The mother of four extended her birthday vacation as she wanted a longer break to spend with her family. "When I'm working from home, I sometimes have to put my kids' needs on hold. It has been crazy, juggling work and taking care of my 16-month-old daughter," said the civil servant, who has two other daughters - Munize and Mishel, aged six and nine, and a four-year-old son, Maqil.

The family spent a relaxing day in the hotel playing snakes and ladders and ended the evening with the Disney film Maleficient.

"The kids packed their toys and we bought our own bath bomb from Lush. The hotel even provided a rubber duck for the bath. My kids loved it," she said.

Although they spent only one night in the hotel, Ms Atirah was able to squeeze in some time for self care since the hotel is conveniently located in Marina Bay.

"I had a massage at Suntec City and my son managed to get a haircut too," she said.

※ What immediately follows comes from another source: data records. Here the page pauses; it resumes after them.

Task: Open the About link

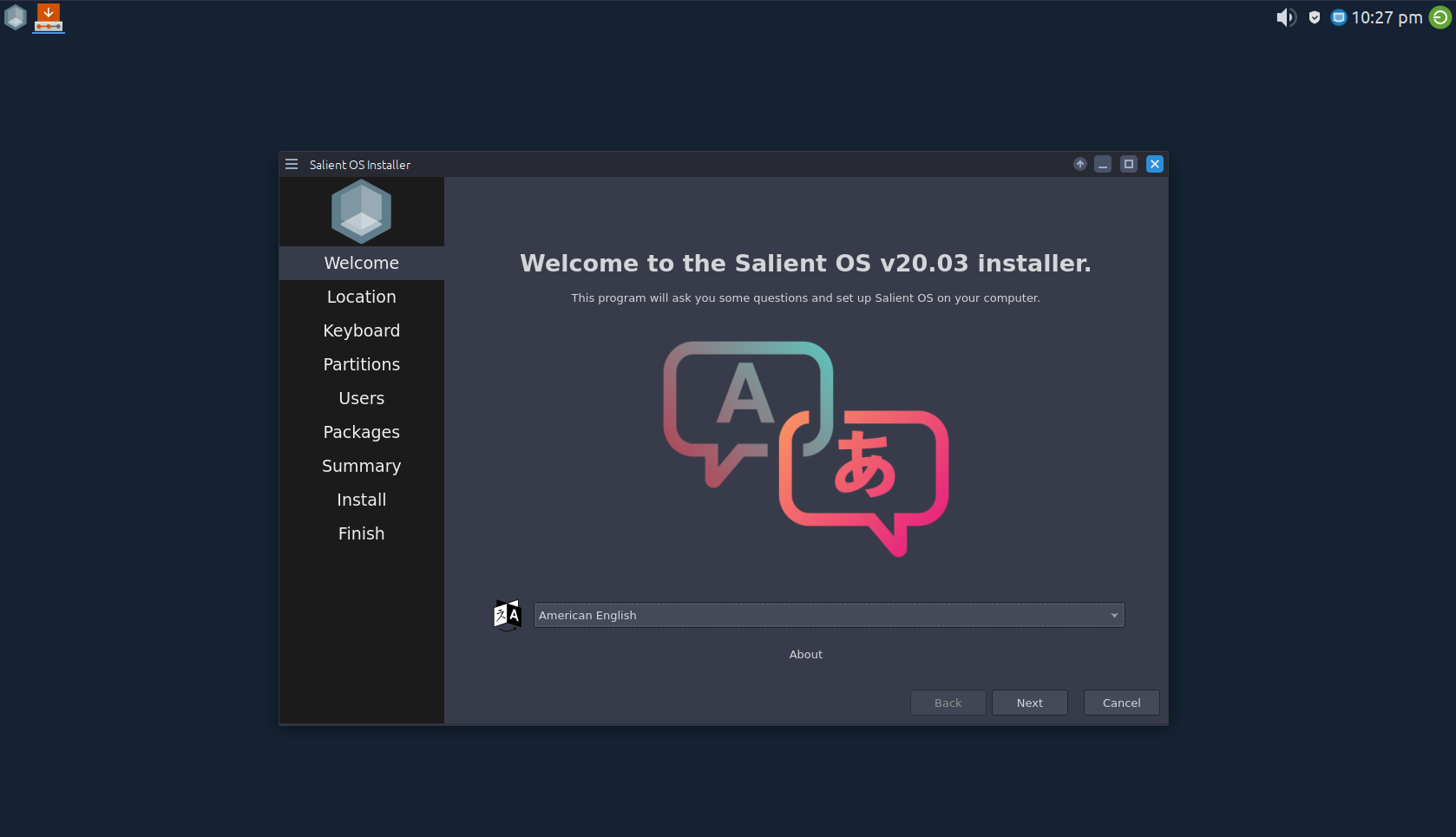Action: 805,654
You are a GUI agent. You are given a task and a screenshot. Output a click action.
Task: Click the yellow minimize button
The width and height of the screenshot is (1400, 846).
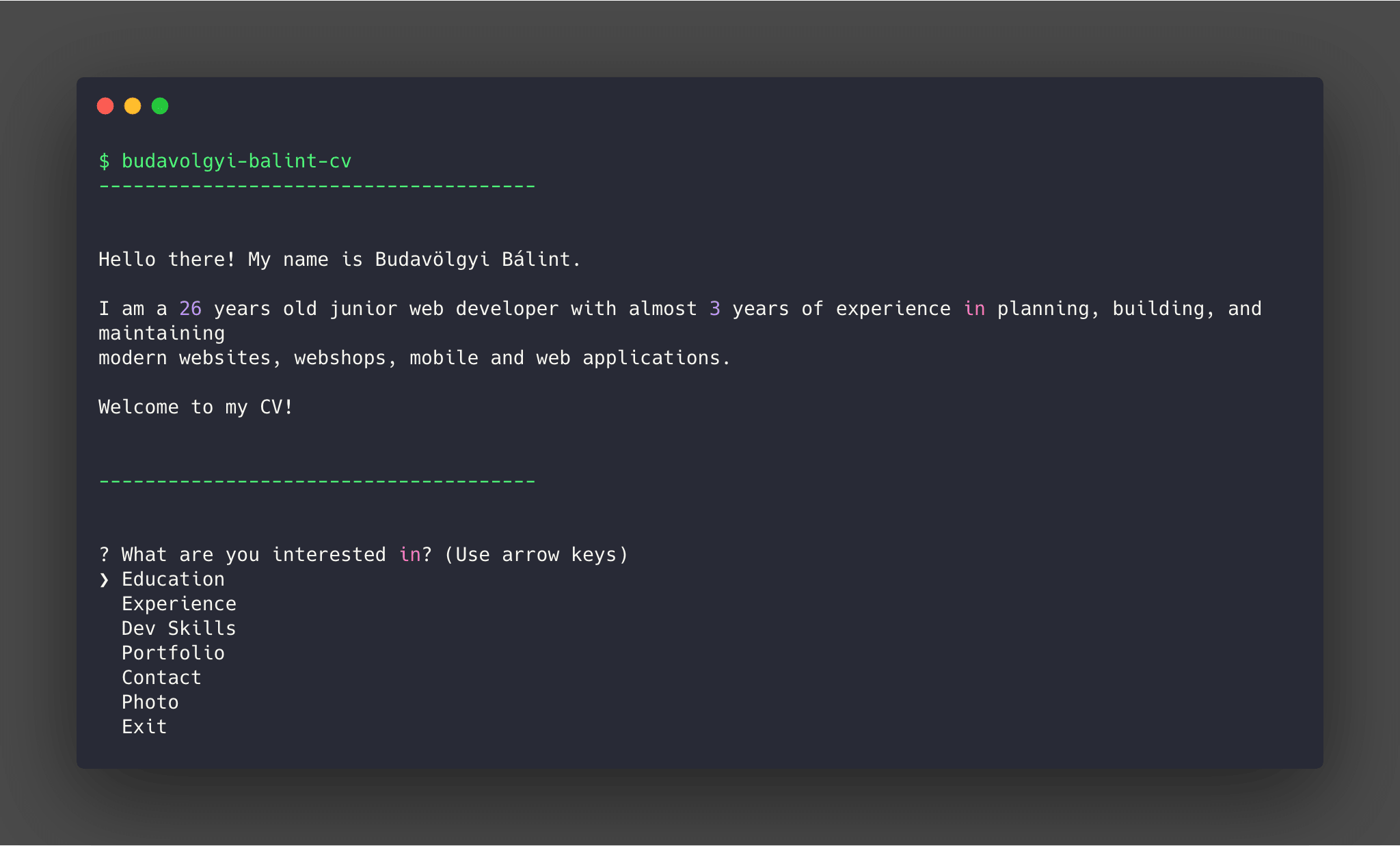coord(133,105)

Learning Singapore's culture and history with the young

Housewife Low Fang Ting, 34, with one of her three children, Ashley, two, posing in front of a Little India mural. Ms Low has been bringing her three children out on tours to learn more about the city's unique precincts.
Housewife Low Fang Ting, 34, with one of her three children, Ashley, two, posing in front of a Little India mural. Ms Low has been bringing her three children out on tours to learn more about the city's unique precincts. PHOTO: COURTESY OF LOW FANG TING

Since September last year, housewife Low Fang Ting, 34, has been bringing her three children out on tours to learn more about the city's unique precincts.

Most recently, they went on a two-hour-long outing in Little India, organised by tour operator Monster Day Tours.

Although walking tours, like cycling and kayaking trips, can have up to 20 participants, Ms Low and her three children - Ashley, 2, Caleb, 4 and Hayley, 5 - were the only ones on the tour.

"My tour guide could really cater to our needs. We skipped a few places when my children were tired from walking. He could also answer all their questions," said Ms Low.

One highlight was visiting a coffee shop in Little India where her guide ordered chapati for them for breakfast.

"It was my children's first time trying this. They are not so used to the spicy taste but they liked it," she said.

Ms Low paid $50 for her Little India tour tickets which she bought from GlobalTix using SingapoRediscovers vouchers.

The family also visited The New World arch located outside the Farrer Park MRT station.

"It was nostalgic for me, having seen this in movies. I could also tell the kids that their grandparents visited the New World Amusement Park last time," she said.

She is on the lookout for a tour in Chinatown after the Chinese New Year decorations have been put up.

In September, she visited Kampong Glam with her children and husband, also with Monster Day Tours.

"I prefer cultural tours. It's an educational opportunity for my children. And they are learning about racial harmony in schools," she said.